PARAMETER	DESCRIPTION
`exponents`	A nested sequence or a NumPy 2D-array with shape (n_monomials, n_vars), where each row contains the exponents of one monomial. The order of variables is assumed to be increasing, i.e., [x_1, x_2, ..., x_n]. TYPE: `ArrayLike`
`coefficients`	A sequence or a NumPy 1D-array with shape (n_monomials,). Containing the corresponding scalar multipliers of each monomial. TYPE: `ArrayLike`

ATTRIBUTE	DESCRIPTION
`n_vars`	Number of variables in the polynomial. TYPE: `int`
`degree`	Total degree of the polynomial. TYPE: `int`
`exponents`	A NumPy 2D-array representing the exponents of the polynomial. TYPE: `ndarray`
`coefficients`	A NumPy 1D-array with the corresponding coefficients. TYPE: `ndarray`

RAISES	DESCRIPTION
`TypeError`	If the input exponents cannot be safely converted to a NumPy 2D-array of integers. If the input coefficients cannot be safely converted to a NumPy 1D-array of floats.
`ValueError`	If the number of exponents does not match the number of coefficients. If the input arrays dimensions are inconsistent. If the input exponents rows are not unique. If any input exponent entry is negative.

Notes

The current implementation allows coefficients to be complex numbers, but complex polynomials are not yet officially supported and may produce unexpected behavior.

Although attributes are publicly accessible, modifying them directly may lead to bugs and unexpected behavior.

Examples:

>>> from polyany import Polynomial

Create the polynomial: 5*x_1**2*x_2*x_3**4*x_5 + 3*x_1*x_2 + 4*x_4**4*x_5**3

>>> exponents = [[1, 1, 0, 0, 0],
...              [0, 0, 0, 4, 3],
...              [2, 1, 4, 0, 1]]
>>> coefficients = [3, 4, 5]
>>> Polynomial(exponents, coefficients)
3*x_1*x_2 + 4*x_4^4*x_5^3 + 5*x_1^2*x_2*x_3^4*x_5

add ¶

__add__(other: object) -> Polynomial

Addition with another polynomial or scalar

PARAMETER	DESCRIPTION
`other`	The value to be added.

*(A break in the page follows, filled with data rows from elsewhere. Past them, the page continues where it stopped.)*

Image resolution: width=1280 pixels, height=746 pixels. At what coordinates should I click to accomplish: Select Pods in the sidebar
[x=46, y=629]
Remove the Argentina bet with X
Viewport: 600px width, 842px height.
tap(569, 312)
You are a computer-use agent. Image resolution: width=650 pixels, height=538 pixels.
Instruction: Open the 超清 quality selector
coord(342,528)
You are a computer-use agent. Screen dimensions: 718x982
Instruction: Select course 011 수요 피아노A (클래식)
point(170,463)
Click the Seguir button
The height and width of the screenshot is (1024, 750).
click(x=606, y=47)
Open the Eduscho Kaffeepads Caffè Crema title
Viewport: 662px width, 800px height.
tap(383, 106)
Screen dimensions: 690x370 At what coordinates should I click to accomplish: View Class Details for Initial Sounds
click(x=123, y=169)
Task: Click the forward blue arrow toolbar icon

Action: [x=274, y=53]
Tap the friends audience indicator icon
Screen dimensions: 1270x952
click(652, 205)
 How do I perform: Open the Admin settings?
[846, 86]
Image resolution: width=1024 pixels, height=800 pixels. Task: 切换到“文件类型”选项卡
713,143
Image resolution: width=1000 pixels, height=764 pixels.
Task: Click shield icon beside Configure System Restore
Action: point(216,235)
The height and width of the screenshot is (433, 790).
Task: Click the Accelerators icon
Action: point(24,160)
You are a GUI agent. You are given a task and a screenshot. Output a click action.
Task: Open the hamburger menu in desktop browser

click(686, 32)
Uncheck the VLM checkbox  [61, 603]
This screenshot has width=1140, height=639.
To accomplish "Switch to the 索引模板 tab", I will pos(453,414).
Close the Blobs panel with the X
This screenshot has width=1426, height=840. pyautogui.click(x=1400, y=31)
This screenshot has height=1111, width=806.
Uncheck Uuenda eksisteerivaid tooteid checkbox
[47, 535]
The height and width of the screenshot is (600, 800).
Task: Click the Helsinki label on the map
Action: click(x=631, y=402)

A scalar can be an int, float, or NumPy scalars. TYPE: `object`

RETURNS	DESCRIPTION
`Polynomial`	A new polynomial representing the sum.

call ¶

__call__(point: ArrayLike) -> float64

Evaluate the polynomial at a given point

PARAMETER	DESCRIPTION
`point`	A point with `n_vars` components. TYPE: `ArrayLike`

RETURNS	DESCRIPTION
`float64`	The result of evaluating the polynomial at `point`.

RAISES	DESCRIPTION
`TypeError`	If `point` cannot be safely converted to a NumPy 1D-array of floats.
`ValueError`	If `point` does not have exactly one dimension. If `point` does not have `n_vars` components.

Examples:

For univariate polynomials:

>>> poly = Polynomial.univariate([1, 2, 3])
>>> poly([0])
np.float64(1.0)
>>> poly([2])
np.float64(17.0)

For multivariate polynomials:

>>> exponents = [[0, 0],
...              [1, 0],
...              [0, 1],
...              [1, 1]]
>>> coefficients = [9, 7, 5, 3]
>>> poly = Polynomial(exponents, coefficients)
>>> poly([0, 0])
np.float64(9.0)
>>> poly([1, 2])
np.float64(32.0)

lshift ¶

__lshift__(other: int) -> Polynomial

Removes empty variables of the Polynomial.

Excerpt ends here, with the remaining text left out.